Il Tarassaco (parte 1)
Tarassaco parte 1
Il Tarassaco (Taraxacum officinale Weber) fa parte della famiglia delle Composite ed è una pianta erbacea perenne.
Perchè si chiama cosi: Taraxacum dal greco Tàraxis, turbamento, e àxos, per le proprietà rilassanti della pianta, oppure dall'arabo tarakhcha-gon, nome della pianta. Officinale, delle farmacie.
Nomi popolari: aciciola, barba du signu, bofarelle, cicoria asinina, dent d'can, dente di leone, ingrassaporci, landar domestic, radicchio de can, soffione, stella gialla, zicoria burda.
Dove cresce: molto comune negli incolti, ai bordi delle strade, sulle rive dei fossi, fino a 2000 metri di altezza.
Parti usate: il rizoma, le foglie e i fiori.
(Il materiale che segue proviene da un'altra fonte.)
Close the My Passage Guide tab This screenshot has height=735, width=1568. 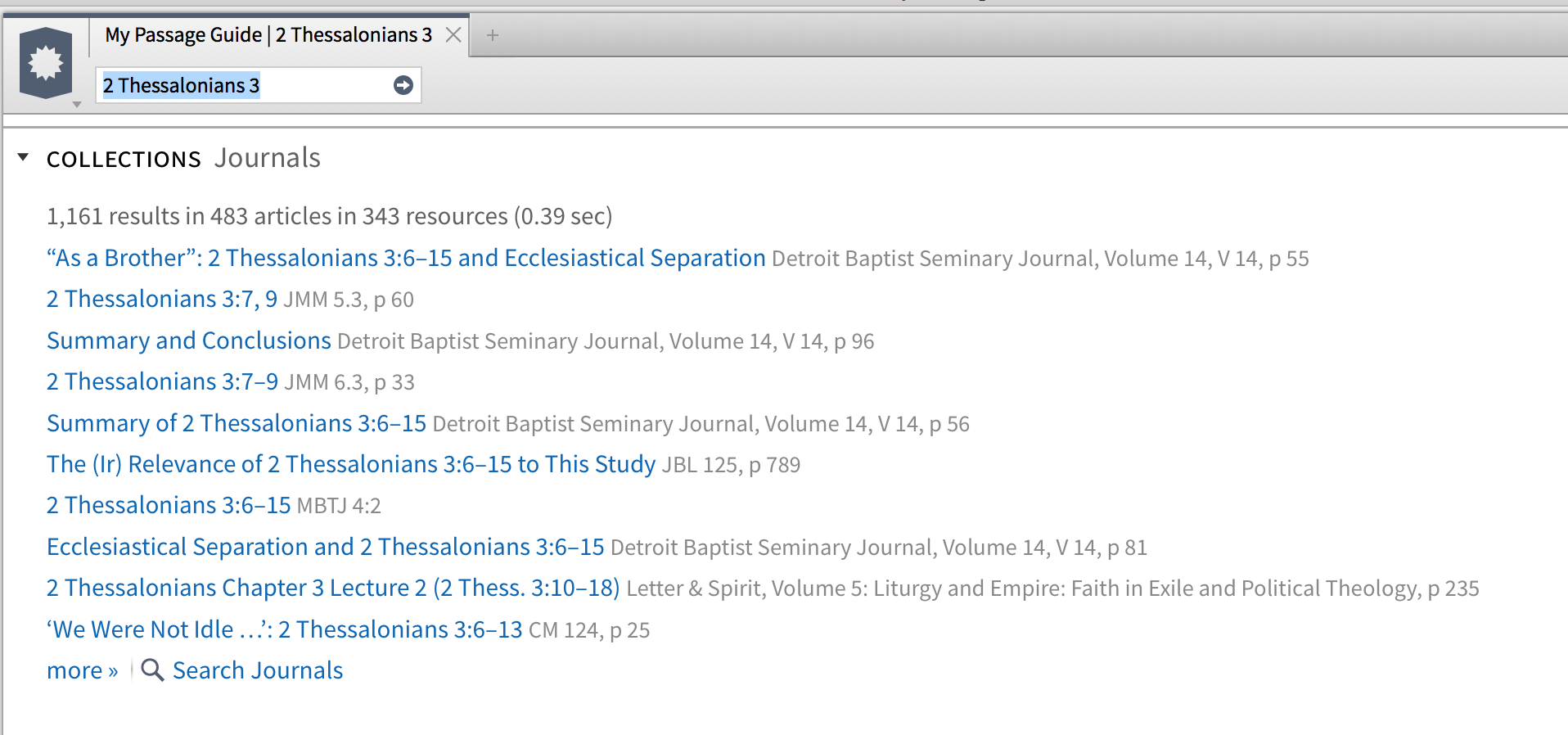coord(453,35)
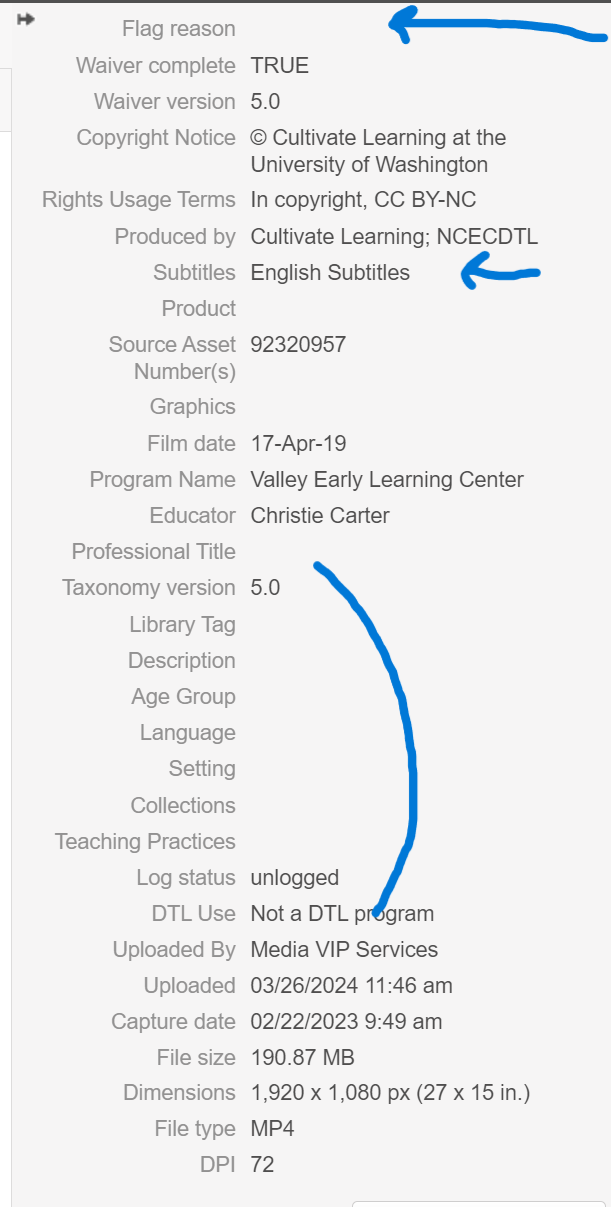Click the Waiver version 5.0 value

click(x=265, y=102)
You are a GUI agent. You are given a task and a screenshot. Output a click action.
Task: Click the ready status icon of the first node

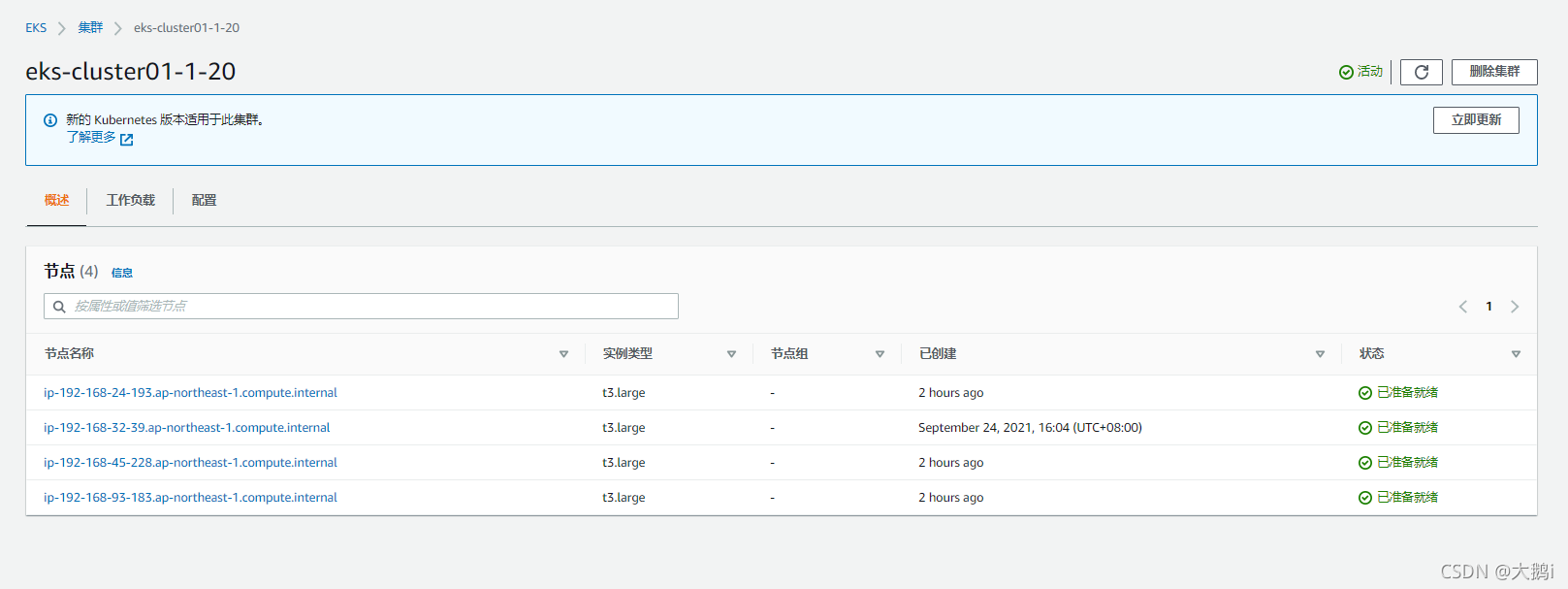point(1365,393)
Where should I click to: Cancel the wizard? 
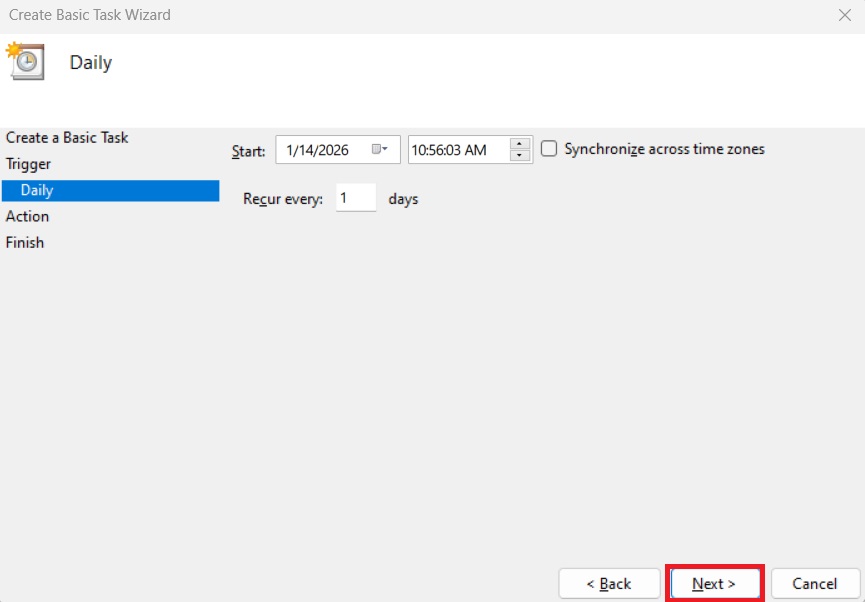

Come si conserva: il rizoma viene dissotterrato, ripulito dalle impurità e dalle radichette, si essicca in strati sottili al sole o in forno e si conserva in sacchi; le foglie vengono usate fresche o vengono essiccate in sottili strati all'ombra in luogo ventilato e conservate in sacchetti; i fiori vengono usati secchi .
Proprietà: i rizomi e le foglie sono amaro-stomachici, colagoghi, coleretici, diuretici, leggermente lassativi, tonici.
Per la salute: Uso interno: succo, decotto e tintura alcoolica del rizoma; succo e decotto delle foglie. Uso esterno: decotto dell'intera pianta per bagni locali contro emorroidi e varici; applicazione del succo fresco sulle verruche.
Per bellezza: usato esternamente il tarassaco ha proprietà schiarenti. Per attenuare le efelidi e le macchie cutanee danno buon risultato frequenti applicazioni locali del succo fresco oppure lavaggi quotidiani fatti col decotto preparato lasciando bollire in un litro d'acqua cinquanta grammi di fiori e foglie. Il decotto di radici è utile come lozione tonificante e lenitiva, da applicare sulla pelle sotto forma di impacchi. Lo si prepara facendo bollire in un litro d'acqua per dieci minuti quaranta grammi di radici fresche e filtrando quindi il ricavato.
Per la cucina: Il tarassaco è una delle più popolari e benefiche insalate selvatiche. Ricco vitamine e di sali minerali costitutisce infatti una verdura depurativa, diuretica e dintossicante. Per sfruttarne al meglio le buone proprietà è consigliabile consumarlo crudo in insalata da solo o in abbinamento ad altre verdure selvatiche come il crescione e il cerfoglio. Lo si può anche mangiare lessato oppure unito alle minestre e alle zuppe di verdura. Anche i fiori del tarassaco possono essere usati in cucina: colti quando sono ancora in boccio e messi sotto aceto costituiscono infatti un ottimo sostitutivo dei capperi. Un tempo veniva usata anche la radice che, opportunamente torrefatta e macinata, serve a preparare una bevanda simile al caffè.
Ricetta:
Zuppa frantoiana
- 800 gr di erbette di campo (tarassaco, cicoria selvatica, crescione, bardana);
- 1 mazzetto di odori;
- 1 bicchiere di ottimo olio d'oliva extra vergine;
- 400 gr di zucca gialla;
- 1 cipolla;
- 1 carota;
- 1 gambo di sedano;
- 2 litri di brodo;
- 2 spicchi d'aglio;
- fette di pane casereccio;
- sale;
- pepe.
Mondate e lavate tutte le verdure selvatiche;
Scottatele per pochi minuti in acqua bollente, poi scolatele, strizzatele e tritatele grossolanamente.
Private la zucca della buccia e dei semi e tagliatela a pezzetti (in mancanza della zucca, potrete usare delle patate).
Preparate un battuto con la cipolla, la corota, il sedano e gli aromi (timo, nepitella, maggiorana, basilico) e ponetelo in un capace tegame insieme all'olio d'oliva.
Quando il tutto sarà ben imbiondito, unite le verdure tritate e la zucca a pezzetti.
Bagnate col brodo bollente, regolate di sale e pepe e continuate la cottura a fiamma bassa.
Al momento di servire, strofinate le fette di pane casareccio con l'aglio e mettetele ad abbrustolire, quindi disponetele nel piatto di ciascun commensale.
Servite la zuppa caldissima, mettendo in tavola il macinino del pepe e la bottiglia dell'olio.